▸ REQUIREMENT
Go to the line in the entries below that holds "Home (51, 339)" and repeat exactly from there through the line that holds "Emploi (655, 669)", inclusive.

★ ★ ★ ★

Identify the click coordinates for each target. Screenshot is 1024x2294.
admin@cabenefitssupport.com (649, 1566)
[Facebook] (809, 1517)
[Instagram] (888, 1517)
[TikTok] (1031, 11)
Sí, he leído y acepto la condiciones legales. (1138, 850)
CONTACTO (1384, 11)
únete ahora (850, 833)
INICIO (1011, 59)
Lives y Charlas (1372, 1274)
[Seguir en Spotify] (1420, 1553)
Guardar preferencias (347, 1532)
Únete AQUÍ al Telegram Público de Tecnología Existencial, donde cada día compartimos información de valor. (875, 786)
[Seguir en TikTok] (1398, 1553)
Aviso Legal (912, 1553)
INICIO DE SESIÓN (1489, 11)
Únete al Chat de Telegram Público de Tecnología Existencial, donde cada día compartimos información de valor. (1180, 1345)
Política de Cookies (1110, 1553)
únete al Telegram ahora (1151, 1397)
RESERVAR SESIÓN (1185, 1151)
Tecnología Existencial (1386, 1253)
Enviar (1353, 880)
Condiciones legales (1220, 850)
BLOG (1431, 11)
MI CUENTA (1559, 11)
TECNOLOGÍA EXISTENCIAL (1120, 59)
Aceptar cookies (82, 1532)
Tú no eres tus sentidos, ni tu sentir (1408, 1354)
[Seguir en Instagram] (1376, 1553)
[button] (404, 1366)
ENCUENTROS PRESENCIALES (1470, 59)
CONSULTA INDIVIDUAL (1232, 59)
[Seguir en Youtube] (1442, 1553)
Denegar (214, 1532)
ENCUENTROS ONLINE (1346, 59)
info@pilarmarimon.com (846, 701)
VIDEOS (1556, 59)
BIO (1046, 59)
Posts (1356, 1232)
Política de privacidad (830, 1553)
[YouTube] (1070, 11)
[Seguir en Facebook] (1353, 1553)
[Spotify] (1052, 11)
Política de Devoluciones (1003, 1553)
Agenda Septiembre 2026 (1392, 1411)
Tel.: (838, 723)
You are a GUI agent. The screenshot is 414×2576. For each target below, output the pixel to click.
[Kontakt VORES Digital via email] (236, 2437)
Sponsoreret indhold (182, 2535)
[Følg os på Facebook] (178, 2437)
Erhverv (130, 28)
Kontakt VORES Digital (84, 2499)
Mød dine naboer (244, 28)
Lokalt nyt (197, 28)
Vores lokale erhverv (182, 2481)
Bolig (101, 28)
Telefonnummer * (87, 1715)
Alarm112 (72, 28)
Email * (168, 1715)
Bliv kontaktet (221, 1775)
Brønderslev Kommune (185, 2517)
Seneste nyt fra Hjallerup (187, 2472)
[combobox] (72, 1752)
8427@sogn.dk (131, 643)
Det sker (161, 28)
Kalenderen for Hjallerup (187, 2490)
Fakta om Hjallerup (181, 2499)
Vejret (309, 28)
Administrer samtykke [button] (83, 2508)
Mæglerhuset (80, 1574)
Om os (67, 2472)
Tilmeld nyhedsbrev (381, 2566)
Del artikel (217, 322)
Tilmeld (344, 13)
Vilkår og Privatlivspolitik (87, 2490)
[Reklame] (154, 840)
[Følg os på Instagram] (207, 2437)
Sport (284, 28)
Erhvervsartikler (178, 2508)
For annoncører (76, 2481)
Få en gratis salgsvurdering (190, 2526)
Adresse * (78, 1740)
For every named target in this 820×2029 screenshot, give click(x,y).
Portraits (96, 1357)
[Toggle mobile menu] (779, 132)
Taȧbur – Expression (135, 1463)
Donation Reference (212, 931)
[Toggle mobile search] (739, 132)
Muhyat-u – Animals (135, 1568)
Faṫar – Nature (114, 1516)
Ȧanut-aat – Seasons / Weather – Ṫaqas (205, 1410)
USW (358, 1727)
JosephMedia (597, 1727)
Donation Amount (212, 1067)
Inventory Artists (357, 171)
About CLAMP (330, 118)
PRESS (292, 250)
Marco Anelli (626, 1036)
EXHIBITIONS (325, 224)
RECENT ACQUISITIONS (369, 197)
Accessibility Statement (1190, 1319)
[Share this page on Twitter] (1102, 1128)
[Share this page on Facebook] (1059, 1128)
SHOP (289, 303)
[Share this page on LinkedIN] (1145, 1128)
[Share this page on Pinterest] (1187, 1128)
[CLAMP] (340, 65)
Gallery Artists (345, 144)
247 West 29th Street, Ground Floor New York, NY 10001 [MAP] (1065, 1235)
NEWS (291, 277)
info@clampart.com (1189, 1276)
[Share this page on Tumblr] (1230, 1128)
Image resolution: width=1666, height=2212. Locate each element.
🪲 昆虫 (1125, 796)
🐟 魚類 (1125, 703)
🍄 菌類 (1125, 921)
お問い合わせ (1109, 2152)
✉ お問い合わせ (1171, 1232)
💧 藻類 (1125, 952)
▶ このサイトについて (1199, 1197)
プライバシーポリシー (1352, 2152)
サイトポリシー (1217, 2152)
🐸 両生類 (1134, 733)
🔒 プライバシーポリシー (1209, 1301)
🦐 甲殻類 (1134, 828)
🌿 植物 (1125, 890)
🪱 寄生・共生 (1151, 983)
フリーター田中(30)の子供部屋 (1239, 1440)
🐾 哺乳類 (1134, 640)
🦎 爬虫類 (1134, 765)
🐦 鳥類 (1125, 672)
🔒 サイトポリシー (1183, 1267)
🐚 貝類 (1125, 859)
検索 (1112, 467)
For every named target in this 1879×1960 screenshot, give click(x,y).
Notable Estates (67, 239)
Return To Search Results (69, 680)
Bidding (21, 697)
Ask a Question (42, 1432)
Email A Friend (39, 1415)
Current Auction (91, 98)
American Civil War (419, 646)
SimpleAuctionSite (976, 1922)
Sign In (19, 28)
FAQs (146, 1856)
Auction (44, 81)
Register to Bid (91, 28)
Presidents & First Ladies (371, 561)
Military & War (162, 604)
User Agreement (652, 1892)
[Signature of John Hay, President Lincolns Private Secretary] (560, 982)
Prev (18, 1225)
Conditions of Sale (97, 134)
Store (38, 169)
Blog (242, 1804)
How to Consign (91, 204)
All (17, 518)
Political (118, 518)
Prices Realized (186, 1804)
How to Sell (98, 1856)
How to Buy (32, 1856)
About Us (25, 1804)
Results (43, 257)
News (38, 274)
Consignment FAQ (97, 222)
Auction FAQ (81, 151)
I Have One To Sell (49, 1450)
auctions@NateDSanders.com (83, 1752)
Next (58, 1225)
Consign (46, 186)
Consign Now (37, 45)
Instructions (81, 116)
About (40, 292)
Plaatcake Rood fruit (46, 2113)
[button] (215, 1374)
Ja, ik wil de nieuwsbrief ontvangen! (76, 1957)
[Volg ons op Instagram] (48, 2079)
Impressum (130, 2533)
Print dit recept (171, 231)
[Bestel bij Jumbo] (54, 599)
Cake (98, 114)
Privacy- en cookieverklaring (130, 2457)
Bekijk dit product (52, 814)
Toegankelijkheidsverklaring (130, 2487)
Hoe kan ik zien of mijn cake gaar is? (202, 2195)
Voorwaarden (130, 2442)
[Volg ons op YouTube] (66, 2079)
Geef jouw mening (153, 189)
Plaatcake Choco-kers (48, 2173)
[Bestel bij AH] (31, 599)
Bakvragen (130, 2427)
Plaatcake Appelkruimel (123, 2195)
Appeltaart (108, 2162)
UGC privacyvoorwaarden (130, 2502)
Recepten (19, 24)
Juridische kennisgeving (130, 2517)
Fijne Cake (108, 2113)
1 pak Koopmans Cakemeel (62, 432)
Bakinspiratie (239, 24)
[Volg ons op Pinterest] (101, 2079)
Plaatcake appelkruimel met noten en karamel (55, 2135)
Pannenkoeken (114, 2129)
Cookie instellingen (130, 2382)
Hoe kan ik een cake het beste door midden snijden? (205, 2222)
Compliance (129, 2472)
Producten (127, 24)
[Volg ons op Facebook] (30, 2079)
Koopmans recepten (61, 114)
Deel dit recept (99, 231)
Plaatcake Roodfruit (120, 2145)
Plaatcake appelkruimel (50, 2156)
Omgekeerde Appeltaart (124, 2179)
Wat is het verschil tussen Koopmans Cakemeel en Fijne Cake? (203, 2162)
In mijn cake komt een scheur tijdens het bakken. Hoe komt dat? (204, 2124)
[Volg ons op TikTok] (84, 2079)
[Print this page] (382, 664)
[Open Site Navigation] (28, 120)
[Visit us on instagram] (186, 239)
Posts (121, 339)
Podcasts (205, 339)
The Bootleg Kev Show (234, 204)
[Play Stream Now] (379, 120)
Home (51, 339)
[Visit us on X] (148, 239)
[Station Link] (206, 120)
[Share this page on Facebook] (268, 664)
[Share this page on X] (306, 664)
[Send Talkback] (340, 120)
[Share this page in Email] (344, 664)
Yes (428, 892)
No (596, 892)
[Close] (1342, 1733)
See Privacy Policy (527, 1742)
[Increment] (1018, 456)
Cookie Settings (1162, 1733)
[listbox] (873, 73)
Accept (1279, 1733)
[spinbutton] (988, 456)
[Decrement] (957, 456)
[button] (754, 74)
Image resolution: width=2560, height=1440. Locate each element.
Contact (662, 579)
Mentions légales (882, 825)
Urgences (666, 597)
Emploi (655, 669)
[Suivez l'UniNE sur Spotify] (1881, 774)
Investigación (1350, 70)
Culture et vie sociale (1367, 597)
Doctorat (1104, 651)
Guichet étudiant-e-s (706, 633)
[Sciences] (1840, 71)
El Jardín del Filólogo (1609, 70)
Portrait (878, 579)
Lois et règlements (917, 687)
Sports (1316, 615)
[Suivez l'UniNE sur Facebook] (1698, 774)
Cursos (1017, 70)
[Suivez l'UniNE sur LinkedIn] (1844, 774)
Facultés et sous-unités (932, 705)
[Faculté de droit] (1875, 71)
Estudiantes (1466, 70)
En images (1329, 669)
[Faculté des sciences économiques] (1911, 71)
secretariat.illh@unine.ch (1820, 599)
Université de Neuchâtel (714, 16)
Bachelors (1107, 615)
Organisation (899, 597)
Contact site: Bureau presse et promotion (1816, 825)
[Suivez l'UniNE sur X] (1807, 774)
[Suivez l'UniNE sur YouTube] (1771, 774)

★ ★ ★ ★

▸ TASK RESPONSE
Home (51, 339)
[Visit us on X] (148, 239)
[Station Link] (206, 120)
[Share this page on Facebook] (268, 664)
[Share this page on X] (306, 664)
[Send Talkback] (340, 120)
[Share this page in Email] (344, 664)
Yes (428, 892)
No (596, 892)
[Close] (1342, 1733)
See Privacy Policy (527, 1742)
[Increment] (1018, 456)
Cookie Settings (1162, 1733)
[listbox] (873, 73)
Accept (1279, 1733)
[spinbutton] (988, 456)
[Decrement] (957, 456)
[button] (754, 74)
Image resolution: width=2560, height=1440. Locate each element.
Contact (662, 579)
Mentions légales (882, 825)
Urgences (666, 597)
Emploi (655, 669)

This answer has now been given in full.